[[ Source records, beginning ]]
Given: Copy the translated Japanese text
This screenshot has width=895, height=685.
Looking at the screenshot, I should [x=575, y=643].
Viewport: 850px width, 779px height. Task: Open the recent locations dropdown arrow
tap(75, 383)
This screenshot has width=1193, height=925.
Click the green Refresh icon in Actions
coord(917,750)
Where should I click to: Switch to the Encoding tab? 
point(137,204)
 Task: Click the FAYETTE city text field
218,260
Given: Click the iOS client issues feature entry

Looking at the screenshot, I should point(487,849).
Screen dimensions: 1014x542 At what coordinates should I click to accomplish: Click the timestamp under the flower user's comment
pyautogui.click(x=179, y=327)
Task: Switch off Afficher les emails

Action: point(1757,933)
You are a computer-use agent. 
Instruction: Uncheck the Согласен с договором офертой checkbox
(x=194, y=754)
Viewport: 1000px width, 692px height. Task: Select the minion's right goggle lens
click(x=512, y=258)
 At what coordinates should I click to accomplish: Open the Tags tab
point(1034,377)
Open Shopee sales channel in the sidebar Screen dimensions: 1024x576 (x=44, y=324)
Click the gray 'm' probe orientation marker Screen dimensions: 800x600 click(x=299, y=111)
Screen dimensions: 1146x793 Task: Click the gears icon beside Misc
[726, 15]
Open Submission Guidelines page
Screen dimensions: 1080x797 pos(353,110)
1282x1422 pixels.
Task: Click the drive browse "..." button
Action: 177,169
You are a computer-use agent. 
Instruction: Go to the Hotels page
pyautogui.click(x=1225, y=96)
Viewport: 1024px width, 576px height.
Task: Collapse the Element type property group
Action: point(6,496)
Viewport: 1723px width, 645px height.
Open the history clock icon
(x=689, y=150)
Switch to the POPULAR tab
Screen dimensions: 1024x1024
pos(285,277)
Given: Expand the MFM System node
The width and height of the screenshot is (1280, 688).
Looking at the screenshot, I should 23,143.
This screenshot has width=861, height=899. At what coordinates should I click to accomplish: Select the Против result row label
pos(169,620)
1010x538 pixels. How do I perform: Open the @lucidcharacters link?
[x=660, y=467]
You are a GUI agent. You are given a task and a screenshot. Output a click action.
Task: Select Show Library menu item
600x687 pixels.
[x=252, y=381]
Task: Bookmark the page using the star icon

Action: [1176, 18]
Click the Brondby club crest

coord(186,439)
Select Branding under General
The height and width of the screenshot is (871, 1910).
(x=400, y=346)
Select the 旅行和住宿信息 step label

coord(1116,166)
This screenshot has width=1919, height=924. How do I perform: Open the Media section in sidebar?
[[ Source records, end ]]
--- Task details ---
In the material above, how many lines have the word "sidebar"? Give that number and nothing else.

--- Answer box ---
2